Ketika aku tengah sibuk menyabuni bahunya, tangan Bahar mulai memegang-megang daerah perut dan dadaku.
"Hhmm..," ujarnya sambil bergumam mengagumi tubuhku.
Aku tidak menggubris komentarnya. Tanganku terus saja sibuk memandikannya.
"Tegap, proporsional, bulunya nggak terlalu lebat seperti punyaku," komentarnya.
Dia memang sering bilang bahwa badannya besar seperti kuli. Padahal di mataku tubuh Bahar yang kekar dan penuh bulu itu sangat sexy. Aku sendiri memang punya tubuh yang cukup besar tapi bulu tubuhku hanya tumbuh di sekitar perut dan pusar ke bawah. Sedangkan bulu dadaku tidak selebat miliknya.

Tiba-tiba kurasakan tangannya mulai merayap ke selangkanganku dan menyabuni daerah itu. Mulai nih, pikirku. Semula aku diam saja melihat kelakuannya itu. Tapi makin lama gerakan tangannya makin usil dan nakal. Beberapa kali aku berusaha menyingkirkan tangannya dari daerah itu. Tapi bukan Bahar namanya kalau langsung menyerah. Biasanya semakin dilarang malah semakin tertantang.

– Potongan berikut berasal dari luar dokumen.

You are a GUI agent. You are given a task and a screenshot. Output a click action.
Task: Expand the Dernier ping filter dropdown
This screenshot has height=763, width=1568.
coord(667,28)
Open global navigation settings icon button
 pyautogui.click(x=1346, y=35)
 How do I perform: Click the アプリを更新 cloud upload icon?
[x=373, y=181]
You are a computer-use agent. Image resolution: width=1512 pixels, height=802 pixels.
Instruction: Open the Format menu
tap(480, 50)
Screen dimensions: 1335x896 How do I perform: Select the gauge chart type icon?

Bandel juga nih orang.., umpatku dalam hati. Tanganku yang sedari tadi sibuk menggosok bagian atas tubuhnya, segera kualihkan ke arah pangkal pahanya, membalas. Langsung kuremaskan busa sabun di tanganku ke otot pejalnya yang sudah mulai membesar itu. Kuremas dan terus kuremas. Ia pura-pura meringis kesakitan. Aku tidak perduli.

"Pelan dong Mas..!" rengeknya manja.
"Siapa yang mulai..?" sahutku pura-pura kesal sambil kulakukan remasan yang agak kuat di kantung kemaluannya yang tebal dan mengeras itu. Ia mengerang. Keenakan.
"Ya udah, di situ saja.." rengeknya.
Banyak maunya nih orang, pikirku. Tapi kuturuti juga kemauannya.

Kini kedua bola kecilnya gantian kupijit-pijit dan kugelitik dengan kelima jari tanganku. Daerah itu penuh dengan bulu keriting yang agak kasar, tapi busa sabun yang licin memperlancar tanganku untuk melakukan gerakan-gerakan nakal dengan lebih leluasa. Dan Bahar kini mulai mendesis-desis.

Matanya memerah sayu menatapku. Genggaman tangannya pada batang kemaluanku sudah agak mengendur. Tampaknya ia lebih berkonsentrasi menikmati rangsangan yang tengah kulakukan. Kedua tangannya kini mulai memegangi kedua bahuku. Sedangkan kedua pahanya beberapa kali sempat meregang-regang, entah karena kegelian atau karena ingin memberi keleluasaan padaku untuk berbuat lebih jauh, atau barangkali karena kedua-duanya.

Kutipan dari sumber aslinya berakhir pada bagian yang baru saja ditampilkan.